My freshman year of teaching, they were freshman in high school. I watched them grow up in my periphery, and when we came face to face our collective senior year, I wasn’t prepared for the spark of light they would bring to each day. We were in the trenches together, that class and I. The grown up world is a struggle sometimes, but at the start of that bell, the gloom dissipated and the classroom door shut out any storm that raged outside. No day was so difficult that they couldn’t make me smile. But each changing season, each new work of literature, and each new idea, marked the passage of time that would not be slowed. And then they were gone. Empty halls, empty schedule, graded finals. Their brief absence was softened by the promise of looming graduation and their brief return.
Graduation rehearsal was a flurry of reunions, confusion, and laughter. Line them up one way. Reverse the order. Alphabetical order. Reverse alphabetical order. Keep them quiet in the line. Oops–I’m the one talking when we’re supposed to be listening. Final reminders, parting words, and don’t forget your caps and gowns!
The next morning, I waited with them in the library while the grown up world assembled outside and prepared for the big event. Straightening ties, tucking hair under the elastic cap, attaching and reattaching runaway tassels. And pictures. So many pictures: formal professional photographer poses and cellphone selfies.
Five minute warning. Collect the cell phones, last minute tassel check, alphabetical order check and they lined up. And suddenly the reality hit that this was the last moment I would have them all together. Trying keep my voice from breaking I told them: “I love you all. You’re going to make a beautiful tomorrow.”
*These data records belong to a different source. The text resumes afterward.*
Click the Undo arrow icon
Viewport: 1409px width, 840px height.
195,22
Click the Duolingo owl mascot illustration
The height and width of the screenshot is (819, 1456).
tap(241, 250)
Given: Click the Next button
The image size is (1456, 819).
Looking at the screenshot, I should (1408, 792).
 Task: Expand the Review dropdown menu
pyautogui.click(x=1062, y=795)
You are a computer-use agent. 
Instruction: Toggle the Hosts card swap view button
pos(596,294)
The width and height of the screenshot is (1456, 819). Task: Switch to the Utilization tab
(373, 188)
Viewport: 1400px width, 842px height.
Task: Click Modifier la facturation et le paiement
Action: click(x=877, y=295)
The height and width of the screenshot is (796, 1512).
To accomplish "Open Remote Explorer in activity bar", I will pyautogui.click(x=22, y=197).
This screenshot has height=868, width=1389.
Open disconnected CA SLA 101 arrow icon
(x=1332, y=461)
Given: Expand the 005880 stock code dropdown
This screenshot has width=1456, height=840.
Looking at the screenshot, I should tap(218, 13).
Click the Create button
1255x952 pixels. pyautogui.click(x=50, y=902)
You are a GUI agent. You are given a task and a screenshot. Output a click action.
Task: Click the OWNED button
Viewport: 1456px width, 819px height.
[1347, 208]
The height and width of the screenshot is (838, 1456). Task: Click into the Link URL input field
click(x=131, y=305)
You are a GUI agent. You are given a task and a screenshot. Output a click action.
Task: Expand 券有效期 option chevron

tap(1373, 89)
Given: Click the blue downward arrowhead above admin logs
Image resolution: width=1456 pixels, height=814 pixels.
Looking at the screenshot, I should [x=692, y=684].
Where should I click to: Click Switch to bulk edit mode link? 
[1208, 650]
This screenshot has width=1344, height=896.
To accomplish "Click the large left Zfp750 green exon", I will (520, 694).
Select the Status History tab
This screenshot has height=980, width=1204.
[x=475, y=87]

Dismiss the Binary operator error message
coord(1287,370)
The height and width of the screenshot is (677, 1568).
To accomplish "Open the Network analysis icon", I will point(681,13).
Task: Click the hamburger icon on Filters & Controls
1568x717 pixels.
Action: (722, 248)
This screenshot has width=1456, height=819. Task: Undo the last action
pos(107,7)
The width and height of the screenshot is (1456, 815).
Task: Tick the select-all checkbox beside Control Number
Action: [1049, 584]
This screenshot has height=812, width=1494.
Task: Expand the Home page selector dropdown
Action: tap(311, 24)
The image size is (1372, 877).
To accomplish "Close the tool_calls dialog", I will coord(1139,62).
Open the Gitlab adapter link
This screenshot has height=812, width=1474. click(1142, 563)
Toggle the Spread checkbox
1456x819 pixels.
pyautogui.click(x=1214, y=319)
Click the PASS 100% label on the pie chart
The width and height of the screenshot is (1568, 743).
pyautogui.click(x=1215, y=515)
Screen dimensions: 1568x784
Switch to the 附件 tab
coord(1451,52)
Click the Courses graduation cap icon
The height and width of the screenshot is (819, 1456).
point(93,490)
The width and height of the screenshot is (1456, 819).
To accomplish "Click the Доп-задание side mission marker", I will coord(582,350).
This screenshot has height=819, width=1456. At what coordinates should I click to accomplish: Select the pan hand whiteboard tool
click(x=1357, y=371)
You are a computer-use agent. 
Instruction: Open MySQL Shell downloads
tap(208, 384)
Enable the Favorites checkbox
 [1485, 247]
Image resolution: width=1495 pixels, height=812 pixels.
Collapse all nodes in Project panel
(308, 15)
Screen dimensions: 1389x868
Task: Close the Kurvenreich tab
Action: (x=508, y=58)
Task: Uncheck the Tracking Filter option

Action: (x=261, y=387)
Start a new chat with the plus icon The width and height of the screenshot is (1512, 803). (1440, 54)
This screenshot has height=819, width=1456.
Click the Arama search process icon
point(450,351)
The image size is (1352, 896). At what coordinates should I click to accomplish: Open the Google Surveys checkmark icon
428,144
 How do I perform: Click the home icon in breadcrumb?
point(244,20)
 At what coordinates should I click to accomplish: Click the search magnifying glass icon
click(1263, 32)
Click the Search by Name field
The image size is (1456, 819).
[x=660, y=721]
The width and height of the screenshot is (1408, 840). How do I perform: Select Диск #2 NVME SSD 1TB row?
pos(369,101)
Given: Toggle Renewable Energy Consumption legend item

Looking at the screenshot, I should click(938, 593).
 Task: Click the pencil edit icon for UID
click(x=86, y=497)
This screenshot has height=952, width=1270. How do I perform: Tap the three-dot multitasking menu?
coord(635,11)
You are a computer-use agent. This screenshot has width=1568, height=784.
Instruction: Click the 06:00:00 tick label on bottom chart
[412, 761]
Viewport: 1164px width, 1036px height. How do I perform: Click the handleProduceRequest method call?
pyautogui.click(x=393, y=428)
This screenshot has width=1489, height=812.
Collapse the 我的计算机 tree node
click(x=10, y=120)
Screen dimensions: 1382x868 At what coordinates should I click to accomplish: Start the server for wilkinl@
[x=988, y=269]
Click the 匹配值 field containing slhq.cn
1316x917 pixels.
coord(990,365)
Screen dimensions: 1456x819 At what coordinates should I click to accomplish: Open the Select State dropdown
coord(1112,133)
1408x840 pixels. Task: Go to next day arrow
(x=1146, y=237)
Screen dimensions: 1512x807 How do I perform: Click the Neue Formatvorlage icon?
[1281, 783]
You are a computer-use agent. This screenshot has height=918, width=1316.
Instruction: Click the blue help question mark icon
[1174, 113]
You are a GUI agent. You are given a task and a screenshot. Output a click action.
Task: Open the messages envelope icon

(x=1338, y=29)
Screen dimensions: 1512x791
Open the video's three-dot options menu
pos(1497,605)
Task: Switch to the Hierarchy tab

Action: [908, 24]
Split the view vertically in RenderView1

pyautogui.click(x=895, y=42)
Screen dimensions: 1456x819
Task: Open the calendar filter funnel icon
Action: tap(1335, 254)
The line departed. We waited behind the rest of the faculty, marched behind the flag bearers across the driveway outside, and filed into the sanctuary. I could hear the electronic keyboard playing Pomp and Circumstance as the rest of the faculty filed in. A few last minute tassel fixes, still one more picture, and one of the girls handed me her lip gloss to hold. I could feel time slipping away. The faculty disappeared, and the line of graduates followed the flag bearers to the chapel entrance.
I turned to the first student, gave a reassuring smile, a gentle tap of the arm to cue her it was her time, and she led the way. One by one they filed through; each quick good-bye like the curtain call of our year together. Suddenly, there is only when left. “Last one!” I whispered with a with a quick grin, nodding for him to march and suddenly I stood alone, watching him walk down the aisle toward the rest of his class who stood waiting on the stage.
And that’s when I lost it. I had used the phrase “spread your wings” in various capacities with them leading up to graduation. I know…as their English teacher, I probably should have come up with something less cliche. However, standing alone in the back of the auditorium, I felt like the old lady in Mary Poppins who cries as the song says, “while overhead her birds fill the skies.” Their beautiful wings had spread, and they were soaring.
For a teacher, a graduation is a bittersweet epilogue. The ending of the chapter we shared is hard, but greater than that is the joy of scattering into dozens of new chapters and new journeys.